The format and makeup of the request and response messages are very similar, but there are a few differences. We'll discuss each type of message separately.

2.2.1 The HTTP Request

The start line of an HTTP request is known as the request line. It's always the first line of the request message, and it contains three separate fields:

· An HTTP method

· A universal resource identifier (URI)

· An HTTP protocol version

Although there are several HTTP methods for retrieving data from a server, the two used most often are GET and POST . The GET method requests from the server the resource, indicated by the request URI. If the URI points to a data-producing resource such as a servlet, the data will be returned within the response message. Although the GET message can pass information in the query string, the POST method is used to explicitly pass to the server data that can be used for processing by the request URI.

The URI identifies the resource that should process the request. For the purposes of this discussion, it can be either an absolute or a relative path. A request with an invalid URI will return an error code (typically 404).

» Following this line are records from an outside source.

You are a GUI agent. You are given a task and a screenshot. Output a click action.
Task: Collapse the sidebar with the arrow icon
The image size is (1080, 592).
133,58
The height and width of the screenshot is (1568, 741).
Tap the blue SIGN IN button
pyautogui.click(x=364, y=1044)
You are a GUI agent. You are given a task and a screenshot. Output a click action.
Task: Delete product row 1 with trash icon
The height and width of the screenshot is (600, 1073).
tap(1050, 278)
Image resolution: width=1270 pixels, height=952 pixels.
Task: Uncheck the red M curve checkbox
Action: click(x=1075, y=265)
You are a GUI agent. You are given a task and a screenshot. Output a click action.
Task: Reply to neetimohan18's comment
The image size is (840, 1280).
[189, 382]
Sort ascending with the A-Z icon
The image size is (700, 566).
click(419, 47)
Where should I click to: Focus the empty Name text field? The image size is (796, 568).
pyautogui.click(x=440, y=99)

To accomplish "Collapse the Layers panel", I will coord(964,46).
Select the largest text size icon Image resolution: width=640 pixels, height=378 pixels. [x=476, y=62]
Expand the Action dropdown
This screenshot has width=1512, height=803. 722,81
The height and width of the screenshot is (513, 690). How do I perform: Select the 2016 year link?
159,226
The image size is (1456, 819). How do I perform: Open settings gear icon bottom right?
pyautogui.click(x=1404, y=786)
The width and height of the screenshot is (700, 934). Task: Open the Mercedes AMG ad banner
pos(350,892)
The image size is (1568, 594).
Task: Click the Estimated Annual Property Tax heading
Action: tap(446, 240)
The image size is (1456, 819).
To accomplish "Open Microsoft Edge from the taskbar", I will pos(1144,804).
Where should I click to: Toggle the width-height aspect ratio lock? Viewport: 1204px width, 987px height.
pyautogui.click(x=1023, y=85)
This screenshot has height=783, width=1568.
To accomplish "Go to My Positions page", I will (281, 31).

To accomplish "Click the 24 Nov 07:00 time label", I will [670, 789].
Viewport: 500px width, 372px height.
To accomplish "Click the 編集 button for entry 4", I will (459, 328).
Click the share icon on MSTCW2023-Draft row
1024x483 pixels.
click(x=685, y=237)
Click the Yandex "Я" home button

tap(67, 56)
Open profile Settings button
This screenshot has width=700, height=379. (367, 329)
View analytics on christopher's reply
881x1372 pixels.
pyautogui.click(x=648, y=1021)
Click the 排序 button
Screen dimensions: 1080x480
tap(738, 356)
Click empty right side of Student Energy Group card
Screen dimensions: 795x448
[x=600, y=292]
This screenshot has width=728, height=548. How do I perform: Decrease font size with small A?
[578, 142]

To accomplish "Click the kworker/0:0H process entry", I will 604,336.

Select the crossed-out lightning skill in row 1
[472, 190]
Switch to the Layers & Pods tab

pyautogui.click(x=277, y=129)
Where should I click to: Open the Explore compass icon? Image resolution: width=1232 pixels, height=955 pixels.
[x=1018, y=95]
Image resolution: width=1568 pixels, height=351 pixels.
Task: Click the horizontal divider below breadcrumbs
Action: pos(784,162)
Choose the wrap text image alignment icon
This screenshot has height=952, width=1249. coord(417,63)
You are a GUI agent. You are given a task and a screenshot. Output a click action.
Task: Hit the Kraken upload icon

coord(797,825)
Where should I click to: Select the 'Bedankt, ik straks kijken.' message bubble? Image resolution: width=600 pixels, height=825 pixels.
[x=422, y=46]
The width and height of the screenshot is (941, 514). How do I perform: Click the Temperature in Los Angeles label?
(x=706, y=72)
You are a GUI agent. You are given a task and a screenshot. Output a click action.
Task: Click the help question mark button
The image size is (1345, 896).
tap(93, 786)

The HTTP request protocol version identifies to the server which version of the HTTP specification the request conforms to. The following example illustrates the request line for a sample GET request:

GET /index.html HTTP/1.0

You can execute this example by opening up a Telnet session to a server running a web server. You must specify the hostname and port number of the web server. For example:

telnet localhost 80

Then type the GET command. You will need to press Enter twice after issuing the command: once for the end of the request line and again to let the server know you are finished with the request. Assuming there's a file called index.html in the root directory, the HTML response will be returned. (Actually, you will always see a response—it just may not be the one that you expected.) We'll talk more about using Telnet to interact with a web server when we discuss redirects and forwards later in this chapter.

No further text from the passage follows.